● **WRITTEN INSTRUCTION**: Lay out the records as a numbered list, omitting blank lines. Begin at the first line of the records and stop after the line that contains "click(77, 684)".

** Begin SUPPLIED ENTRIES **

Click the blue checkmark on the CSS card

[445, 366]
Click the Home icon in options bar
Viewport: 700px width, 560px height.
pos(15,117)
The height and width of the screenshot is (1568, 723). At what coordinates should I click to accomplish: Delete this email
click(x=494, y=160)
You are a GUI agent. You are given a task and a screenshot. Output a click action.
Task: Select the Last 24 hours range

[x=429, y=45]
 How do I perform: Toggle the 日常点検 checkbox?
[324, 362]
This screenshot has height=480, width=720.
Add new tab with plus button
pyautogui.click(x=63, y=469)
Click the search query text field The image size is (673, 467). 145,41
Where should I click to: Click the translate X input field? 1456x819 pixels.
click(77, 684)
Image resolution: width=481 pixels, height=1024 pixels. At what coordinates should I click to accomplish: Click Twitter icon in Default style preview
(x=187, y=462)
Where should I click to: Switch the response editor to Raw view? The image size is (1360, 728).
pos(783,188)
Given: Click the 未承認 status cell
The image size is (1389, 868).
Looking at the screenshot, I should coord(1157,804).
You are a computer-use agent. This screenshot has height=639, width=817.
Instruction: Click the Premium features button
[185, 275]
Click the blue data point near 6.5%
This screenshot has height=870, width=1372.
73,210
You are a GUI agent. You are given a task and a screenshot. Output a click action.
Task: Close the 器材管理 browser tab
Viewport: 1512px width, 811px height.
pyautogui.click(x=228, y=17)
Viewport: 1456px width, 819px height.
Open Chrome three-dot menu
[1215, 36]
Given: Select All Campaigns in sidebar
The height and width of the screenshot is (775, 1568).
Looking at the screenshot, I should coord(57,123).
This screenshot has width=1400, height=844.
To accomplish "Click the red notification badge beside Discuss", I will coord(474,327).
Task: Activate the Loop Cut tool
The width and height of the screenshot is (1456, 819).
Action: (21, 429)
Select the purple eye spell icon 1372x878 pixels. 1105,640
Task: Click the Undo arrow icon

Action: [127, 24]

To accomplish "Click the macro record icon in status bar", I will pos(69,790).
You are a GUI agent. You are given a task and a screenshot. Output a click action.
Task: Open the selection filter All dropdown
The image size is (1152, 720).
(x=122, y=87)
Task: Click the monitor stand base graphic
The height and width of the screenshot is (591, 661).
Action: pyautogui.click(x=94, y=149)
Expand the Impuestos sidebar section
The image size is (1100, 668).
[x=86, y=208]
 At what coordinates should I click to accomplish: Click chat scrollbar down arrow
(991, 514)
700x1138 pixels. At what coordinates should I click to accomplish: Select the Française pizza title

** End SUPPLIED ENTRIES **

● **SOLUTION TO THE EXERCISE**:
1. Click the blue checkmark on the CSS card
2. [445, 366]
3. Click the Home icon in options bar
4. Viewport: 700px width, 560px height.
5. pos(15,117)
6. The height and width of the screenshot is (1568, 723). At what coordinates should I click to accomplish: Delete this email
7. click(x=494, y=160)
8. You are a GUI agent. You are given a task and a screenshot. Output a click action.
9. Task: Select the Last 24 hours range
10. [x=429, y=45]
11.  How do I perform: Toggle the 日常点検 checkbox?
12. [324, 362]
13. This screenshot has height=480, width=720.
14. Add new tab with plus button
15. pyautogui.click(x=63, y=469)
16. Click the search query text field The image size is (673, 467). 145,41
17. Where should I click to: Click the translate X input field? 1456x819 pixels.
18. click(77, 684)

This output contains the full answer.